David C. Baldus | |
---|---|
Born | June 23, 1935 Wheeling, West Virginia |
Died | June 13, 2011 Iowa City, Iowa |
(aged 75)
Nationality | American |
Alma mater |
Yale Law School University of Pittsburgh Dartmouth College |
Known for | "Baldus study" |
Scientific career | |
Fields | Legal studies, Sociology |
Institutions | University of Iowa |
David Christopher Baldus (June 23, 1935 – June 13, 2011) was a Joseph B. Tye professor of law at the University of Iowa. He held the position from 1969 until his death in 2011. His research focused on law and social science and he conducted extensive research on the death penalty in the United States.
Baldus received his Bachelor of Arts (Government Major) from Dartmouth College in 1957, his Master of Arts (Political Science) from the University of Pittsburgh in 1962. He went on to attend Yale Law School, earning a LL.B. in 1964 and a LL.M. in 1969. He practiced law in Pittsburgh from 1964–68.
He served as a Lieutenant for the Army Security Agency from 1958–59.
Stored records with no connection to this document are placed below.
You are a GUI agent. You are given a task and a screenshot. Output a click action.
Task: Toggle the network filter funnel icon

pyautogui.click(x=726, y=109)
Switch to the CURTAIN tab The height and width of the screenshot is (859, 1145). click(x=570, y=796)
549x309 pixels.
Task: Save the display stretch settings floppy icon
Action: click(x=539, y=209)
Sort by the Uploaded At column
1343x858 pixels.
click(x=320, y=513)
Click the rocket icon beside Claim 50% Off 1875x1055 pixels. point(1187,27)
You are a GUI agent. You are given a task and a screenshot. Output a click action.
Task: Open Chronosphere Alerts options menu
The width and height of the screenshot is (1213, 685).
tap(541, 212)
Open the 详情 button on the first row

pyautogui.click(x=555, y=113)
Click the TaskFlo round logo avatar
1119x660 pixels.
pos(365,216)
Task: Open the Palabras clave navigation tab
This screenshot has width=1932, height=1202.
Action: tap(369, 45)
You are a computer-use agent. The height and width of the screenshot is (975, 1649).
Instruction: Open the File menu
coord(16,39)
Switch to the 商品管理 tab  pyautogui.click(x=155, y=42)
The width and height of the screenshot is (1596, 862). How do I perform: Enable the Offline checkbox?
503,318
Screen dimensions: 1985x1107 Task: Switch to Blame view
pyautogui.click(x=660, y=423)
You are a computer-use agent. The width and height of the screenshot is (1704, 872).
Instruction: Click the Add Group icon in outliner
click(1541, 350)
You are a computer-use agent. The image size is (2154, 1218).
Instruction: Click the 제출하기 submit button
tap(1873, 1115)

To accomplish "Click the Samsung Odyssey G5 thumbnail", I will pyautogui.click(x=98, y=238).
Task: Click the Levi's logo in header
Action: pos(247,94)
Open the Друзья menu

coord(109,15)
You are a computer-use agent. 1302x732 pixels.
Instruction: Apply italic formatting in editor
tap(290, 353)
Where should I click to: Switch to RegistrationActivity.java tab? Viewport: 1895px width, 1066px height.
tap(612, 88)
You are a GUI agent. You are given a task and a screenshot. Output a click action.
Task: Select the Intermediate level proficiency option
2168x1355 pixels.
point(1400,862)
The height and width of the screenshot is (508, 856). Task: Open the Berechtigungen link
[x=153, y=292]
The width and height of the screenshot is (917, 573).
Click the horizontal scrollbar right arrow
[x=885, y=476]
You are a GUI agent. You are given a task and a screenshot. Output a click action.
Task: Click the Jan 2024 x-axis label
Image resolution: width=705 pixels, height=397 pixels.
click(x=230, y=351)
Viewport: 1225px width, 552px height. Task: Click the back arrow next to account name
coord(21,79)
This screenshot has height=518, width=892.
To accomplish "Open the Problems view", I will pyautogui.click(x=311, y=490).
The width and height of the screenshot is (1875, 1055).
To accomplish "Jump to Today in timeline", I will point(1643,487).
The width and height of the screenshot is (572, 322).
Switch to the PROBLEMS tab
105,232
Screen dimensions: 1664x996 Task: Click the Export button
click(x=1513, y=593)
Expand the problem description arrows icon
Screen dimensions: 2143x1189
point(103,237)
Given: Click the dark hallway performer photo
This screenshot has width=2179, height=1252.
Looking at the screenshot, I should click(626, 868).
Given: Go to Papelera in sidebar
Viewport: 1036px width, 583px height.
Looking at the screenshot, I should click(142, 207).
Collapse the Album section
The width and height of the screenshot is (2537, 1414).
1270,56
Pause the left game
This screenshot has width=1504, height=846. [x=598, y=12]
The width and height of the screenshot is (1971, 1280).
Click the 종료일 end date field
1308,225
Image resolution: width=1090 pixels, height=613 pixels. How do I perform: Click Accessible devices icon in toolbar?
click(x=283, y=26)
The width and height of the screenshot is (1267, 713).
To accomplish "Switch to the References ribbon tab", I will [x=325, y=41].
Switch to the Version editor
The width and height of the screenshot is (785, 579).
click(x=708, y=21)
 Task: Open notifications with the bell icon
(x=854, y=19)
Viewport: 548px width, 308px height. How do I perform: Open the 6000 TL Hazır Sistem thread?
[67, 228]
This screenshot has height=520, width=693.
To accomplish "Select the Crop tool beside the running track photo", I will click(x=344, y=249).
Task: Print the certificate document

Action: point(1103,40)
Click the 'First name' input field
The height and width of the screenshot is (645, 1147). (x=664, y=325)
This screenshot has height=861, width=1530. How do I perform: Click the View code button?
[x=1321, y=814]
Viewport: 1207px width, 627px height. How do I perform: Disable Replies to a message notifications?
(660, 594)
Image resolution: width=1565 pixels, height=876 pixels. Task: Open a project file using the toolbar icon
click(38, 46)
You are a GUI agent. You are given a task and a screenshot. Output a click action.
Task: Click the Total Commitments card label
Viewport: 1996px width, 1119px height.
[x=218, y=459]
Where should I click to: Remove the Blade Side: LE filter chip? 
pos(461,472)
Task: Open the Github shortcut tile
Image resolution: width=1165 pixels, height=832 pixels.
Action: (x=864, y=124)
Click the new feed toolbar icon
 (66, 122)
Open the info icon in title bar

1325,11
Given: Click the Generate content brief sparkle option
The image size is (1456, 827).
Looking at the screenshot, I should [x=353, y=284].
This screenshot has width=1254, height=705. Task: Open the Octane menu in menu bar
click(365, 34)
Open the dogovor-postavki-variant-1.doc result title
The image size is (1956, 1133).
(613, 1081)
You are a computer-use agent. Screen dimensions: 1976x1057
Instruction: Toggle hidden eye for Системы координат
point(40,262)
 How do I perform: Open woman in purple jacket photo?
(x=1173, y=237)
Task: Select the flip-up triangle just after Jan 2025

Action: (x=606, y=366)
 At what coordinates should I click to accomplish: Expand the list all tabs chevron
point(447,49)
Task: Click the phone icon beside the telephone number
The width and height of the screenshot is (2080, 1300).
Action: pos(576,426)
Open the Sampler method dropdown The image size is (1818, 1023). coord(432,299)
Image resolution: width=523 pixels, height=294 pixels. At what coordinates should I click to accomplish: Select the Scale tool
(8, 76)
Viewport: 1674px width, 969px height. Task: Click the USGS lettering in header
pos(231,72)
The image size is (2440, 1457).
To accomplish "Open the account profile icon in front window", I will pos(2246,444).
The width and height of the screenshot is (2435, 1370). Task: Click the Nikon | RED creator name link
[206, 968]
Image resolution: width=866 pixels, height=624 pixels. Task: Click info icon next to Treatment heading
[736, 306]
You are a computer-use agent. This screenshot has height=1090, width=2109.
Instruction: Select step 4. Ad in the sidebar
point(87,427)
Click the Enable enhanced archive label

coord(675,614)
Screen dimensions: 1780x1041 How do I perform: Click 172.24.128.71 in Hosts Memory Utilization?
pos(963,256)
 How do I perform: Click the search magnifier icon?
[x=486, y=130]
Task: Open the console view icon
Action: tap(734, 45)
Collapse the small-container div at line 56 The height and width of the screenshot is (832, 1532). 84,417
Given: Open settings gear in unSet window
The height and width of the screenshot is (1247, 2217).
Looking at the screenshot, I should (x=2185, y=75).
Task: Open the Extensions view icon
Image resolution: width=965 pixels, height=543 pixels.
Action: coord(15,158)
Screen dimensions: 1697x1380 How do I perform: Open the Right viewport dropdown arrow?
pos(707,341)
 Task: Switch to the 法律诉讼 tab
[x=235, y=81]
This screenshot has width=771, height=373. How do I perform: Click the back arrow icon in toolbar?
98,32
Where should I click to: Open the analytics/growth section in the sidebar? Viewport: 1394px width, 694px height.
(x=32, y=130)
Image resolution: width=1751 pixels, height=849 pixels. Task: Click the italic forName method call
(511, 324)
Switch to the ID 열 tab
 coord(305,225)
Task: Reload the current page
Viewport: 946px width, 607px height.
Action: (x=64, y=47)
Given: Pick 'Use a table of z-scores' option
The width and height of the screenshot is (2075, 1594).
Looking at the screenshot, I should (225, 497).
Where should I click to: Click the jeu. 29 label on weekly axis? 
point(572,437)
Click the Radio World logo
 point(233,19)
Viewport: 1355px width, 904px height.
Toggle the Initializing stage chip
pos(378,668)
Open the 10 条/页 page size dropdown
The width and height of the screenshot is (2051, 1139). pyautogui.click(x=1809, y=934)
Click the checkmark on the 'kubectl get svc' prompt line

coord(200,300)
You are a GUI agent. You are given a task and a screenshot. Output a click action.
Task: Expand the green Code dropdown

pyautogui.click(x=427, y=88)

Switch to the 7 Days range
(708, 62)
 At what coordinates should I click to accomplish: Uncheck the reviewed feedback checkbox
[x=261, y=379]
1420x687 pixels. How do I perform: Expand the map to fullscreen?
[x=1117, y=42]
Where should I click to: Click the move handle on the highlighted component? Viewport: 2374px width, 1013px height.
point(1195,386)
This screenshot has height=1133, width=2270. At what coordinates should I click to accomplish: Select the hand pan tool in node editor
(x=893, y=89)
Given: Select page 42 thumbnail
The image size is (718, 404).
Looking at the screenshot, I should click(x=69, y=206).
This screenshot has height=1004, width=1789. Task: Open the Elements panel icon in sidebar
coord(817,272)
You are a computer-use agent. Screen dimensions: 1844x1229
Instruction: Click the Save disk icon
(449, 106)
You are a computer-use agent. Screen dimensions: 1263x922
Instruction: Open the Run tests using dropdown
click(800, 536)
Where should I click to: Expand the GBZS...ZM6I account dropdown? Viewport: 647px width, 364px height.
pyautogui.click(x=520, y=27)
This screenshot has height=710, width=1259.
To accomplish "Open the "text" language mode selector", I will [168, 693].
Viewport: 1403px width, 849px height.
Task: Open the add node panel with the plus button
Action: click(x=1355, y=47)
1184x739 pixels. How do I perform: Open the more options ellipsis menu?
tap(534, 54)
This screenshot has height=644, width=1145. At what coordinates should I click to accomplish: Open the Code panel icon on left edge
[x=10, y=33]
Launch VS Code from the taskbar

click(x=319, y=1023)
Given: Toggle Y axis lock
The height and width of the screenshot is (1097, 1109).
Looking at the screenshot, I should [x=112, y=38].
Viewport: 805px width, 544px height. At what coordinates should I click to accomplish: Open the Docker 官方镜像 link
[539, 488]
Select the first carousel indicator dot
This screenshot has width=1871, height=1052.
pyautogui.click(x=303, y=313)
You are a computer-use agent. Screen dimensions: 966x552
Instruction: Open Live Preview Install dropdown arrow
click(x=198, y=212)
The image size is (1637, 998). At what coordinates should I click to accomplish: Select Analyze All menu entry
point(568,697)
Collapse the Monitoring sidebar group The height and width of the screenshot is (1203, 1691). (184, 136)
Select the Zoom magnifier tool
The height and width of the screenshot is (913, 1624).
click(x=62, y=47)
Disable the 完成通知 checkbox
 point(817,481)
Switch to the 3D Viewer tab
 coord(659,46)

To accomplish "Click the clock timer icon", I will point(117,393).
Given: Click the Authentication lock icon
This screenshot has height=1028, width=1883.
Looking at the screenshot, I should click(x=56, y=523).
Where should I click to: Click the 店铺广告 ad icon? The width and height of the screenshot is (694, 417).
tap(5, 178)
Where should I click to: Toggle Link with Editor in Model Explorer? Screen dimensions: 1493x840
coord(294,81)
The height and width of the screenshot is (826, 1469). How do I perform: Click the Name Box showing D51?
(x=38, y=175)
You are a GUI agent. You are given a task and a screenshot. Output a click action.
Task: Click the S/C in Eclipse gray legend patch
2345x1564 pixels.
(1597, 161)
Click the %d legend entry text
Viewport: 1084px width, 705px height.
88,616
In 1983 David C. Baldus, along with Charles A. Pulaski and George Woodworth, published a study examining the presence of racial discrimination in death penalty sentencing. The study analyzed over 2000 murder cases occurring in the state of Georgia in the 1970s. The cases examined by Baldus all occurred between two United States Supreme Court cases involving Georgia: Furman v. Georgia (1972) and McCleskey v. Kemp (1987). The study looked primarily at the race of the victim in each murder case in order to evaluate the presence of racial discrimination in the sentencing process. The study also examined, to a lesser extent, the race of the defendant, in order to evaluate the presence of racial discrimination in the sentencing process. After evaluating the initial findings in the study, Baldus and his colleagues subjected their data to extensive analysis involving 230 variables that could have explained the findings on non-racial grounds. In one such analysis that subjected the data to 39 nonracial variables, Baldus found that defendants accused of killing white victims were 4.3 times more likely to receive the death penalty than defendants accused of killing black victims. This analysis also showed that black defendants were 1.1 times more likely than white defendants to receive the death penalty. Based on these findings, Baldus and his colleagues concluded that a black defendant accused of killing a white victim was more likely than any other type of defendant to receive the death penalty. These results were used by the defense in McCleskey v. Kemp to try to show that racial discrimination had played a role in the sentencing of Warren McCleskey. Two types of statistical studies were used in order to examine these murder trials, the Procedural Reform study and the Charging and Sentencing study.